Seppur iscritto alla manifestazione competitiva, non inseguo alcun obiettivo di classifica (e ci mancherebbe altro, visto che nel primo chilometro mi ritrovo superato da un flusso continuo di runner!), ma cerco di trovare un passo costante e abbastanza sostenuto, per portare a casa un lavoro di una certa intensità per un tempo superiore all’ora. Dopo un po’ trovo un ottimo riferimento in un’atleta dal passo apparentemente facile e molto cadenzato, con la quale ci ritroviamo spesso a breve distanza, fino a stringere una specie di tacito accordo per cui ci diamo persino dei cambi regolari nei tratti in cui la strada si stringe. La collaborazione, più o meno consapevole, prosegue fino al nono chilometro, quando si sbuca dal bosco per costeggiare una delle tante piste dell’aeroporto di Malpensa e perdo di vista la mia preziosa compagna di viaggio, rimasta leggermente indietro. Il passo diventa via via più pesante e mi accorgo che sto perdendo qualche secondo ad ogni chilometro, per fortuna l’ultimo dei due ristori presenti sul percorso mi consente di reintegrare un po’ di liquidi e recuperare energie in vista degli ultimi quattro chilometri. Fra l’altro un cartello avverte che stiamo per iniziare una discesa pericolosa ed in effetti per alcune centinaia di metri la strada, tornata ad attraversare il bosco, scende in modo sensibile con un fondo sassoso e irregolare che richiede molta attenzione, ma consente di tenere un buon passo senza spendere troppe energie. Il tratto successive, dritto e pianeggiante, costeggia il fiume e invita ad accelerare, in vista del traguardo sempre più vicino, ma il percorso ha in serbo l’ultima sorpresa per chi è alla prima esperienza alla Cardacrucca: un ponticello fatto di gradoni in cemento è solo l’aperitivo per una ripida rampa e alcuni tornanti in salita che mi costringono a rallentare vistosamente, arrivando con grande fatica fino al sentiero lungo il canale Villoresi, dove la pendenza si azzera nuovamente.
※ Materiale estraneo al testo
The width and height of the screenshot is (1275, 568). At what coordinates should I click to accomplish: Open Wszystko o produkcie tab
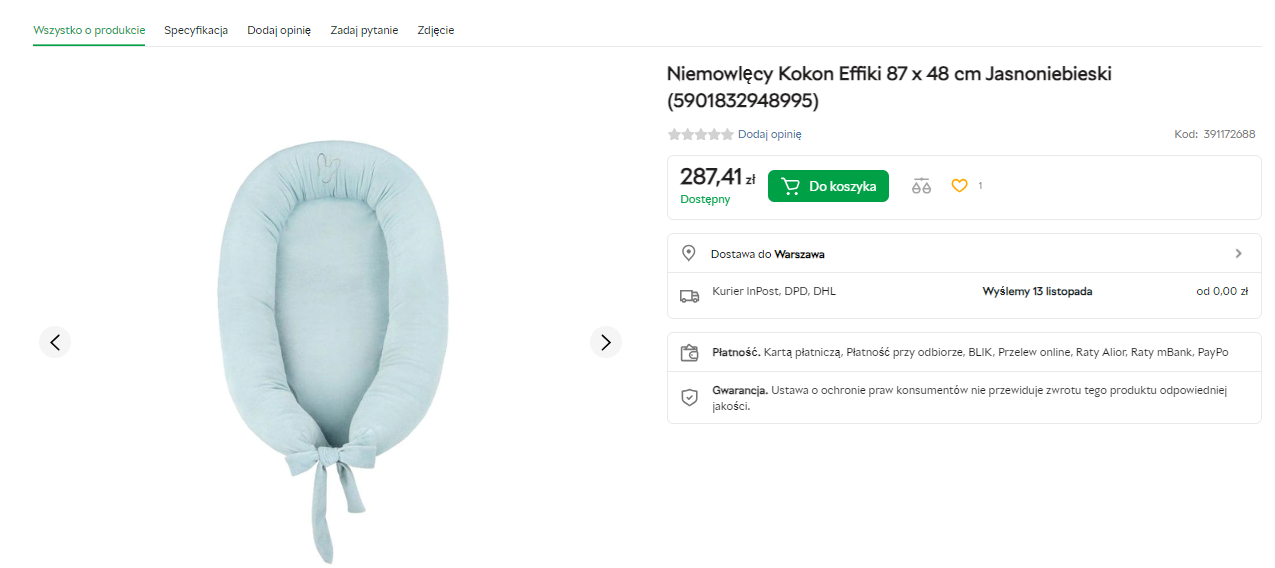pos(89,30)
Si arriva infine all’ultima scalinata – ma stavolta si tratta di pochi metri – che immette nella piazzetta della chiesa, sotto il gonfiabile d’arrivo, alla presenza di un folto pubblico.
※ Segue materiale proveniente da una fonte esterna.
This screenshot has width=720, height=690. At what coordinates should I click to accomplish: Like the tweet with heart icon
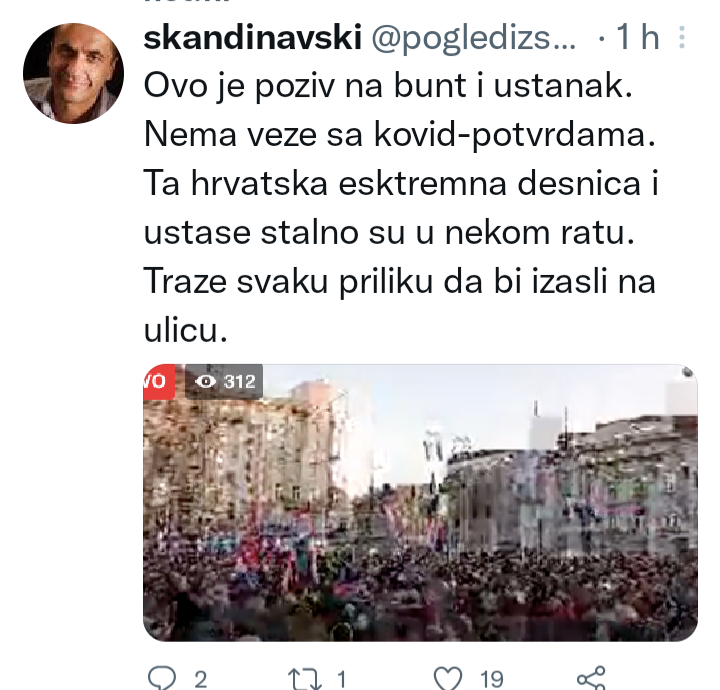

Il ristoro finale, essenziale, ma abbondante, consente a tutti di recuperare le forze dopo l’arrivo , mentre la premiazione dei primi dieci arrivati in campo maschile, unitamente alle prime otto in campo femminile, chiude la festa.
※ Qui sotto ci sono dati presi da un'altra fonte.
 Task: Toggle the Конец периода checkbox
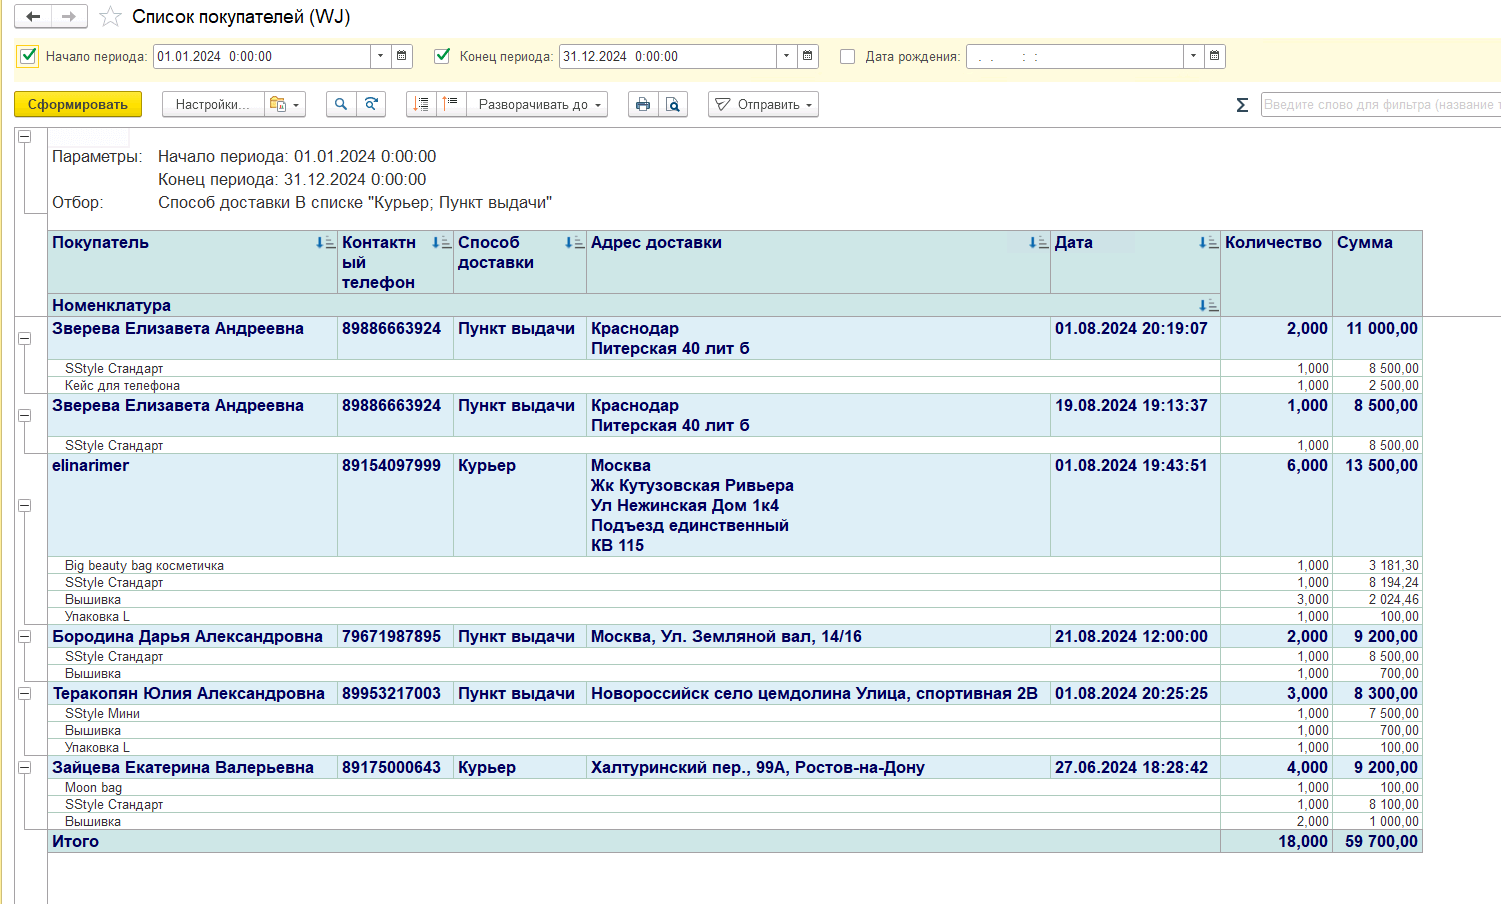click(x=442, y=56)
I risultati completi sono disponibili sul sito della corsa (www.cardacrucca.blogspot.com), ma diamo merito con una citazione ai componenti del podio per il percorso lungo: Michele Belluschi ha corso in 51’18”, precedendo Andrea Secchiero e Matteo Borgnolo, mentre fra le ragazze Melissa Ragonesi ha tagliato il traguardo con un tempo di 1h02’02”, abbassando il primato della gara, davanti a Rosanna Urso e Nicole Caironi.